Wilkins se fût volontiers emparé de ces objets oubliés, mais Max Mayburn lui enjoignit de les laisser où ils étaient ; car il ne fallait pas faire à autrui, dit-il au convict, ce que l’on ne voulait pas qu’il vous fût fait.

Le marin secoua la tête, comme pour protester ; mais il obéit aux ordres du vieillard, et la famille entière s’éloigna du rivage fréquenté par les sauvages ; chacun éprouvait une réelle anxiété, car on comprenait que la curiosité et le désir de reprendre ce qu’ils avaient oublié ramèneraient bien vite les noirs vers l’île.

Tout le monde se mit alors au travail on fit provision de pommes de terre, que l’on enveloppa dans la toile à voiles ; ou rôtit les canards et l’on bouillit les poissons ; les œufs des canards sauvages et ceux du poulailler de Ruth furent durcis et bien arrangés dans un panier au milieu d’herbes molles. Puis on remplit d’eau fraîche le tonneau, et on amarra solidement sur le radeau tous les paquets et une partie des provisions.

Jack avait pourvu cette dernière embarcation d’un mât et d’une voile, laquelle avait été fabriquée avec des débris de toile trouvés sur les vergues du navire naufragé.

Sur tous ces objets, la grande voile, servant de bâche avait été étendue et clouée sur trois côtés, et dans les deux canots les jeunes gens avaient placé une couche épaisse de litière, sur laquelle on devait s’asseoir.

Tous ces préparatifs ne furent achevés qu’à la nuit. Max Mayburn adressa alors à Dieu une prière d’action de grâces, remerciant le Tout-Puissant de leur avoir sauvé la vie, à lui et aux siens, et d’avoir donné à ses enfants et à leurs amis la force d’amener à bonne fin les préparatifs de leur voyage.
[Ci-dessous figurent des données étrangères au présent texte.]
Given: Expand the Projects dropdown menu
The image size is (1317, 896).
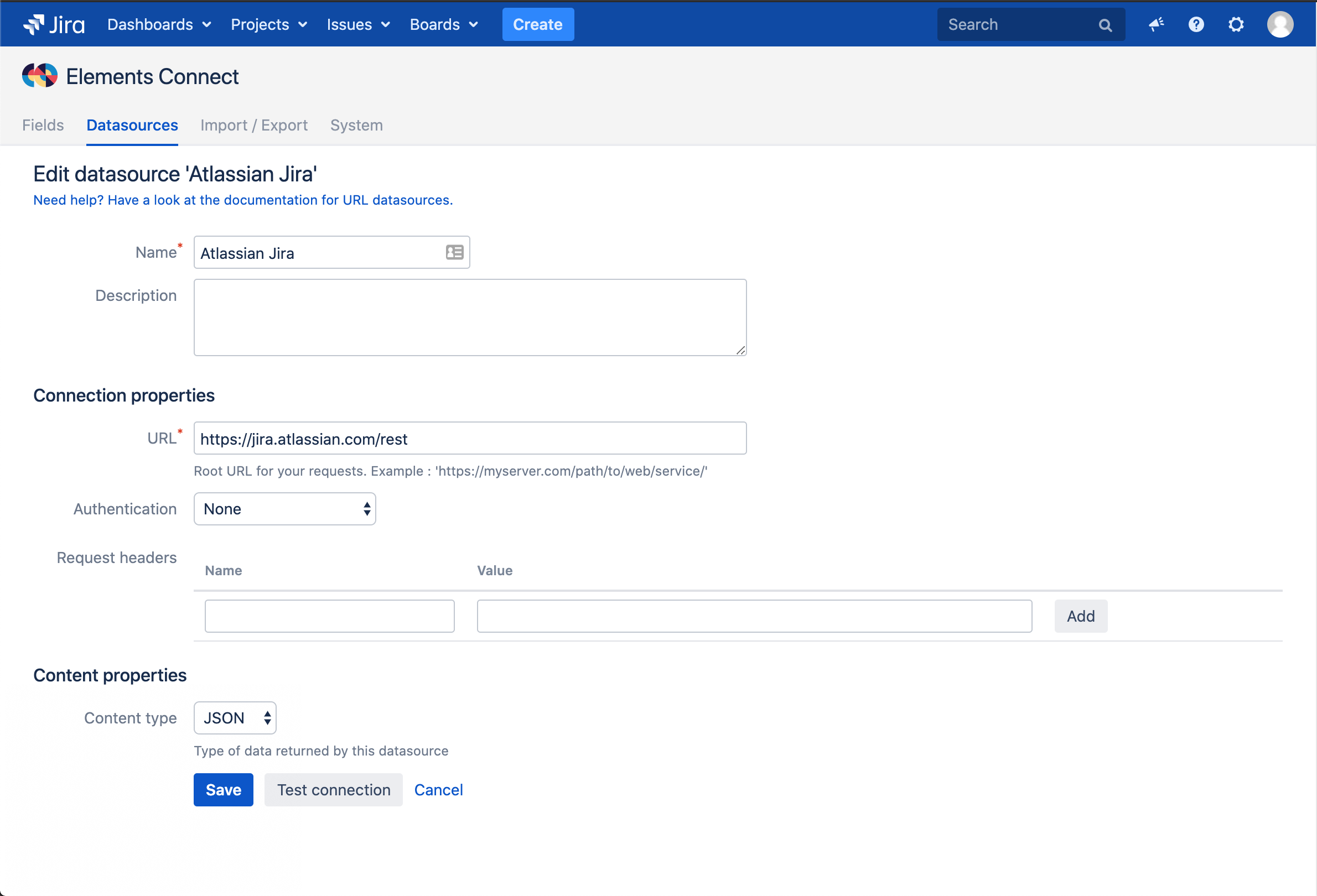Looking at the screenshot, I should click(268, 24).
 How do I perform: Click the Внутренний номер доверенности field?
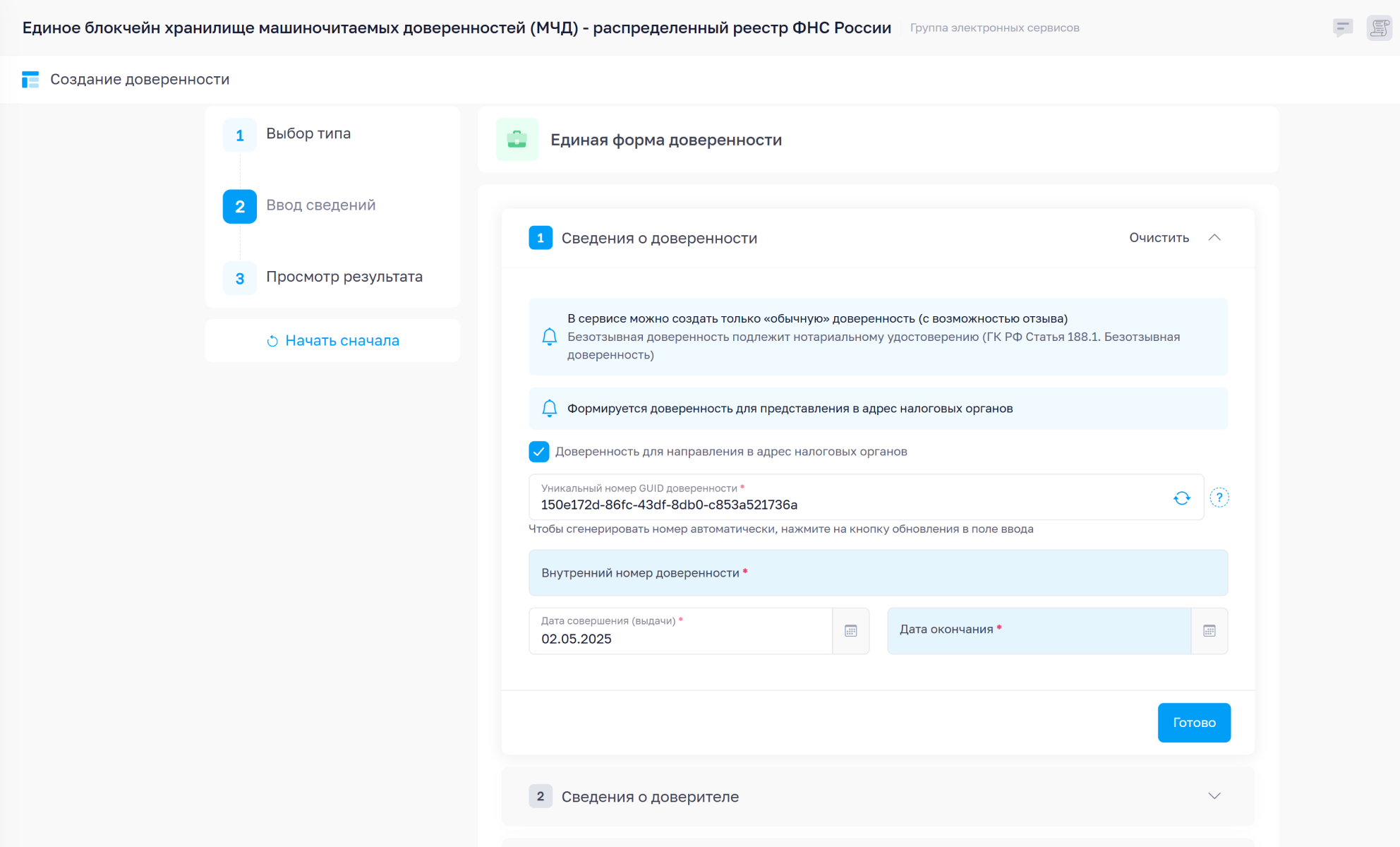pyautogui.click(x=877, y=573)
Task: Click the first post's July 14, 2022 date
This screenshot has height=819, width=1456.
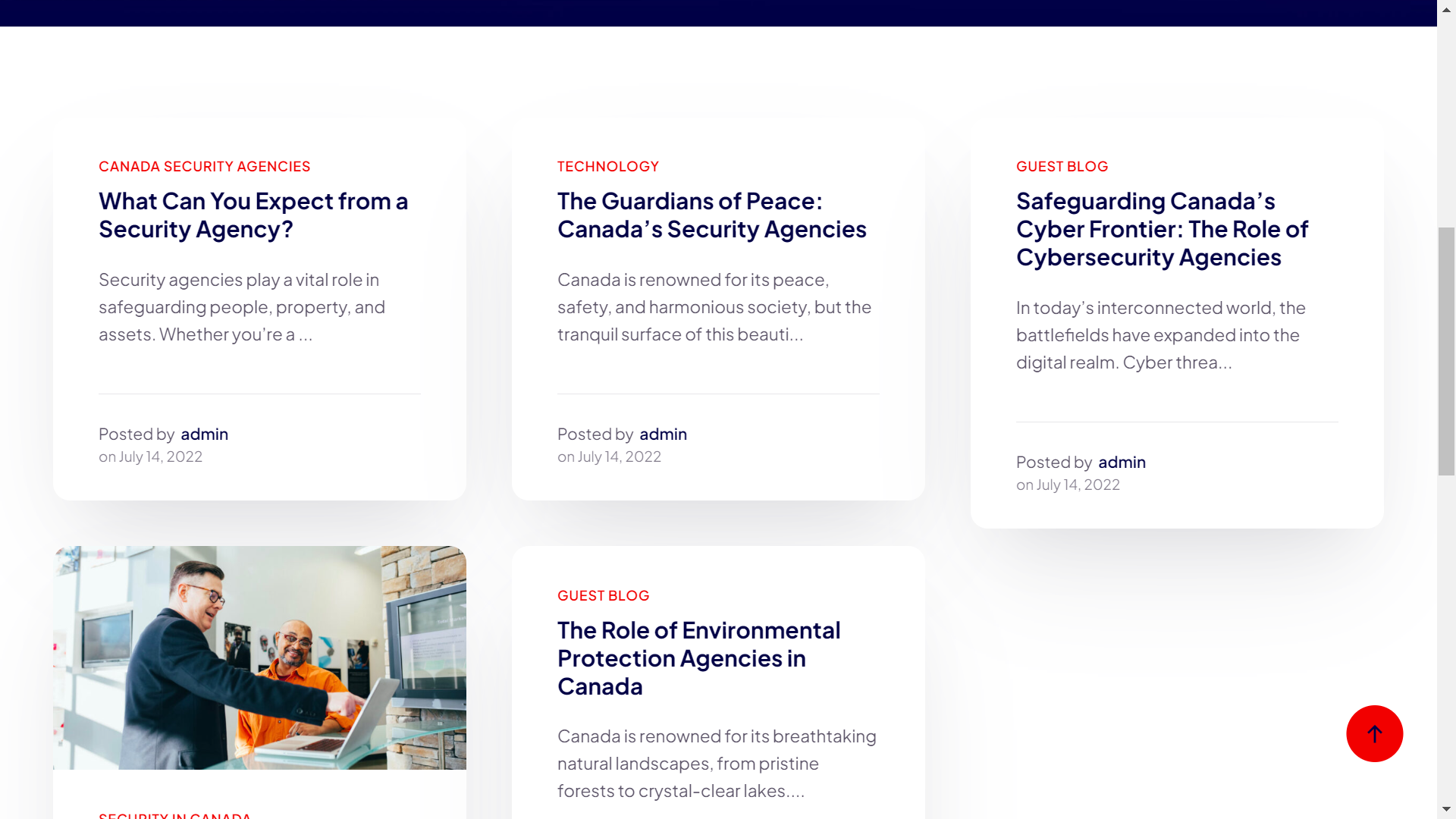Action: pyautogui.click(x=160, y=457)
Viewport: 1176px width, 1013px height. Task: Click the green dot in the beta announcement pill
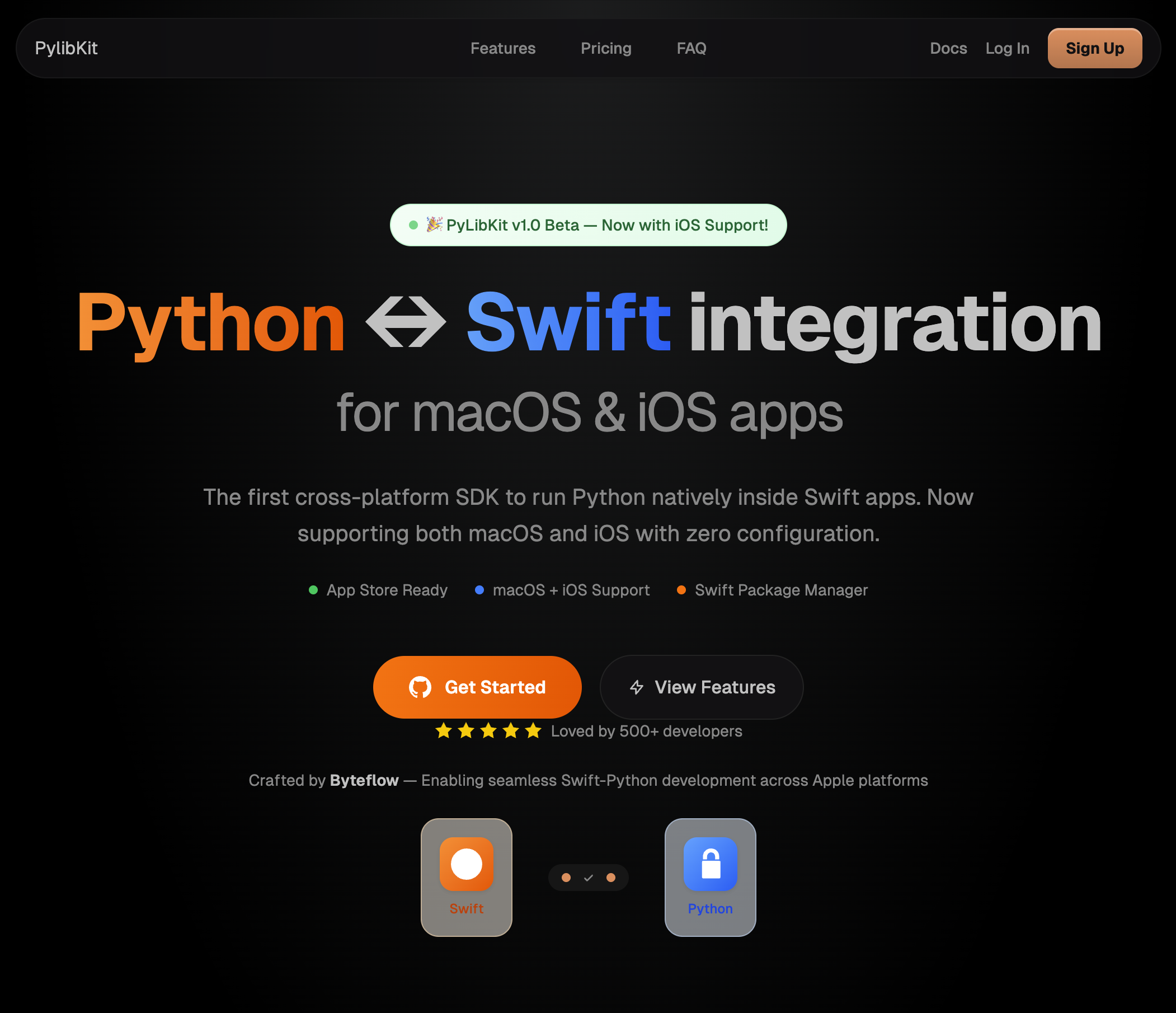coord(414,225)
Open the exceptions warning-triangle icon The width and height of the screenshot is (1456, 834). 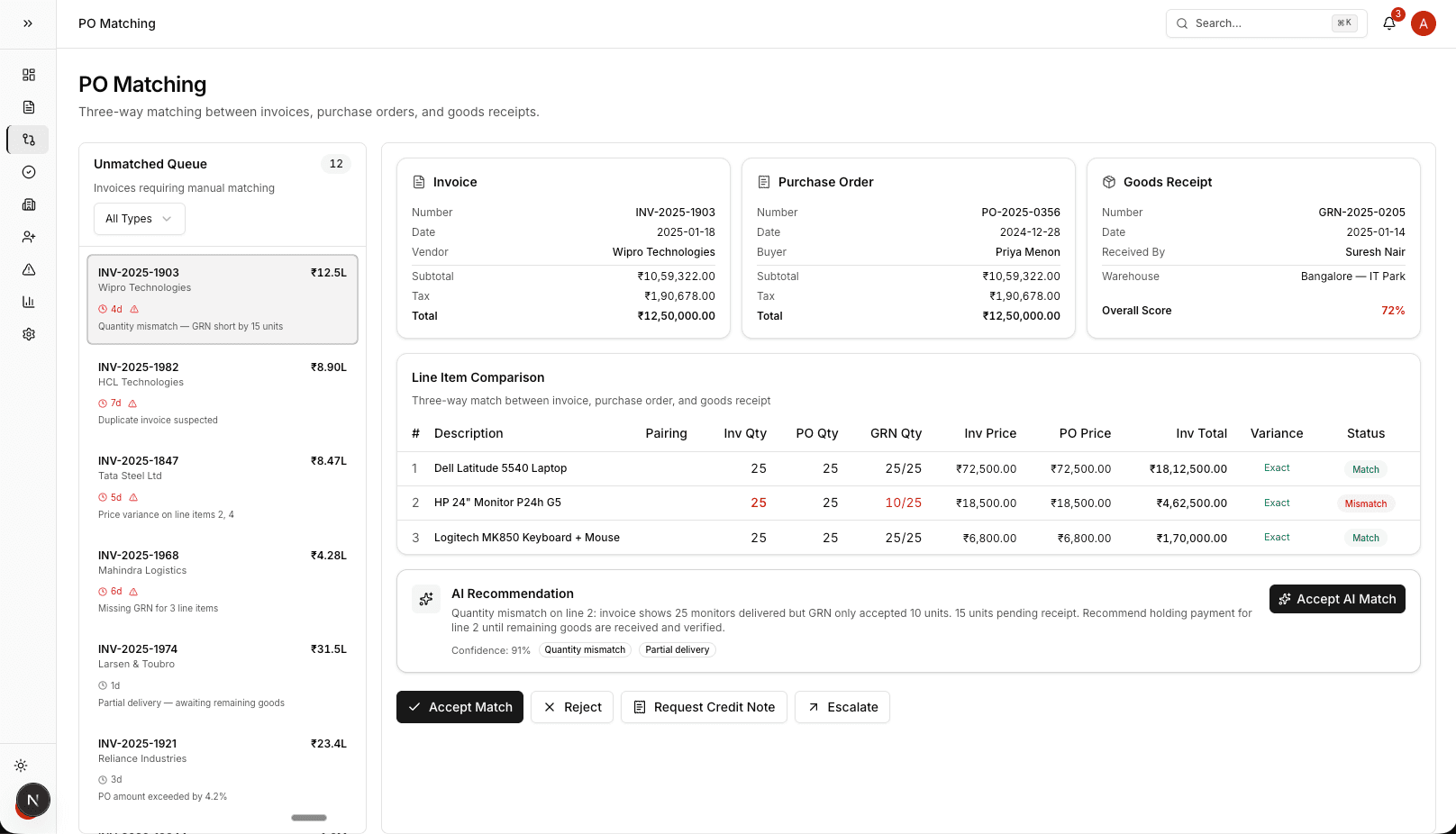pyautogui.click(x=28, y=269)
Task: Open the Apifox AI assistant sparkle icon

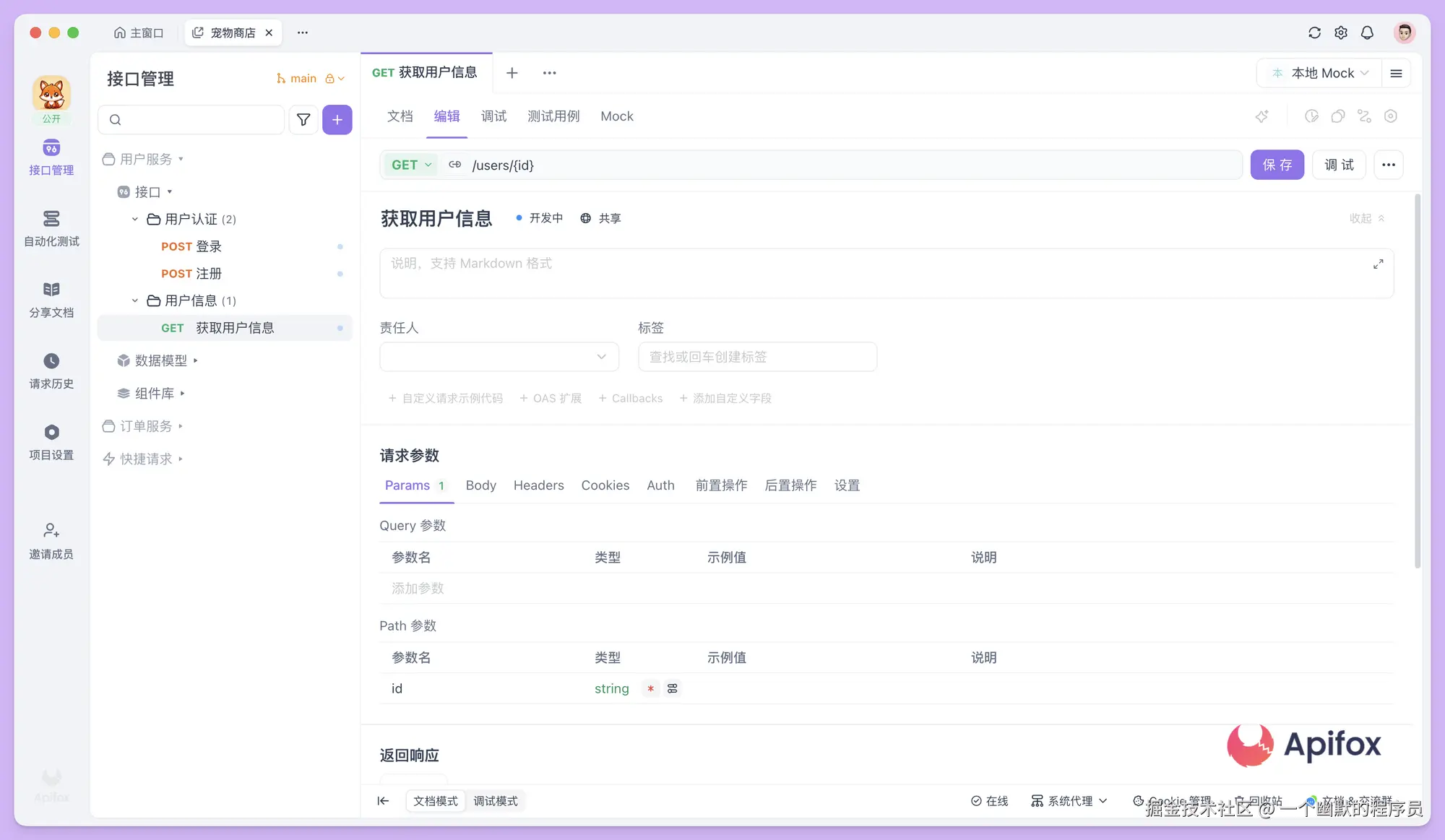Action: pyautogui.click(x=1262, y=116)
Chaque voix, même celle de Wilkins, répondit Amen aux différentes expressions de cette prière ; puis on alla se coucher pour la dernière fois sous les abris verdoyants que la nature avait prodigués dans cette île hospitalière.

Dès les premières lueurs de l’aube, la petite troupe fut debout. Gérald se rendit sur le sommet du promontoire, afin de savoir si les sauvages n’étaient pas revenus. À son retour, et sur son rapport négatif, Max Mayburn, sa fille Marguerite, Arthur et Hugues s’embarquèrent dans le premier canot, qui parvint sans encombre ni accident de l’autre côté des récifs. Jack et O’Brien, suivis de Jenny Wilson et de Ruth, montèrent la seconde barque, et Wilkins prit la direction du radeau, qu’il poussait à coups de gaffe et de pagaie.

« Je me sens quelque peu inquiète, mon ami Jack, dit la vieille bonne. M. Gérald a placé Ruth avec nous ; je crains qu’il ne nous arrive malheur, et nous serons tous noyés.

— Il n’en sera rien si vous ne perdez pas de vue cette maladroite, ma chère Jenny Wilson, répliqua Jack. D’ailleurs si Ruth ne se tient pas tranquille, nous la confierons à Wilkins, qui l’attachera sur son radeau. »

À ces mots, la malheureuse fille se mit à pleurer ; mais bientôt elle sécha ses larmes, pour ne s’occuper que de ses poules, qu’elle s’était bien gardée d’oublier dans l’île.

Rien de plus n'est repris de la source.